"""

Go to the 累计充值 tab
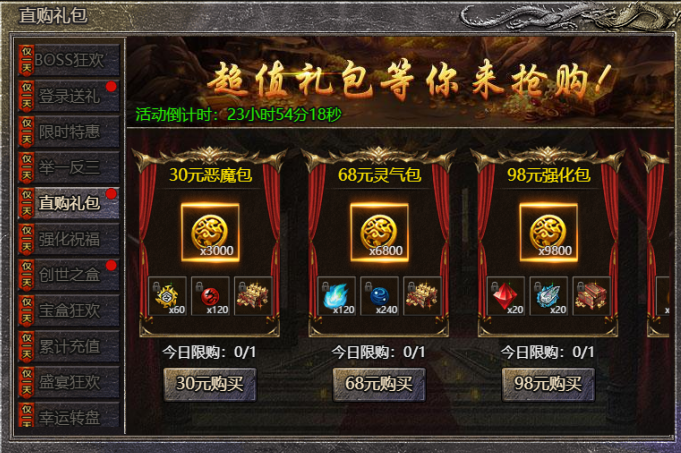 click(x=69, y=346)
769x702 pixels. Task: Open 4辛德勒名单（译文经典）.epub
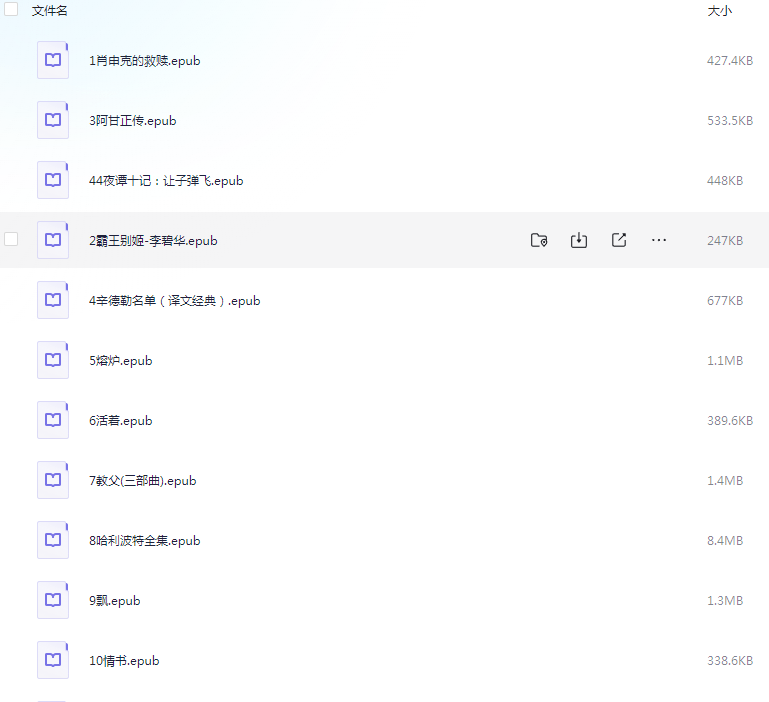tap(174, 301)

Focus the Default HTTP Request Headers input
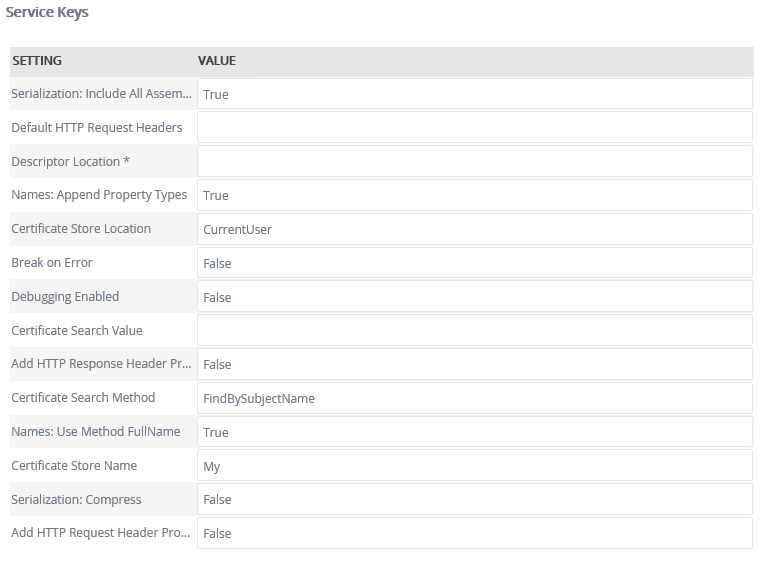[474, 128]
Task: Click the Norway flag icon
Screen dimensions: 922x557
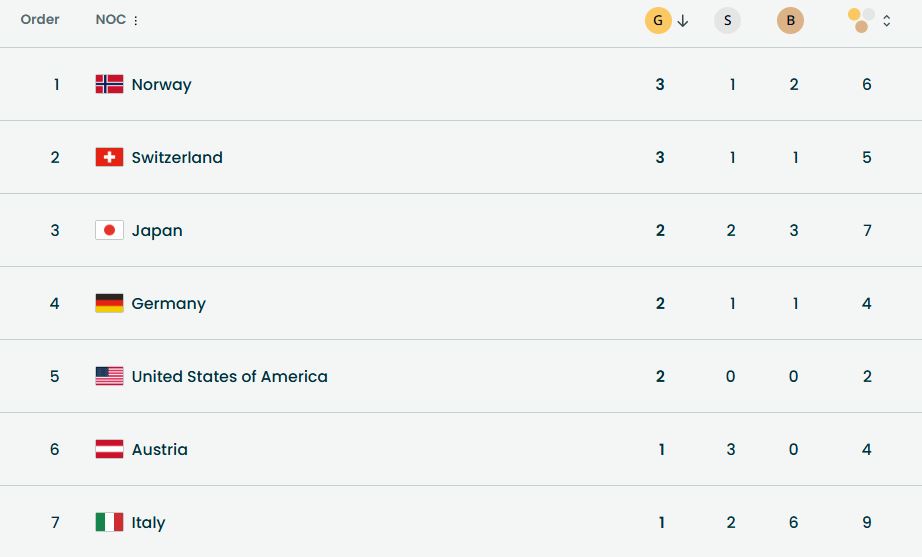Action: tap(109, 84)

"""

* Task objective:
A word-for-word copy of the listing is needed. It must not include the pictures.

* Your solution:
Go to the 累计充值 tab
 click(x=69, y=346)
769x702 pixels. Task: Open 4辛德勒名单（译文经典）.epub
tap(174, 301)

Focus the Default HTTP Request Headers input
[474, 128]
Task: Click the Norway flag icon
Screen dimensions: 922x557
Action: tap(109, 84)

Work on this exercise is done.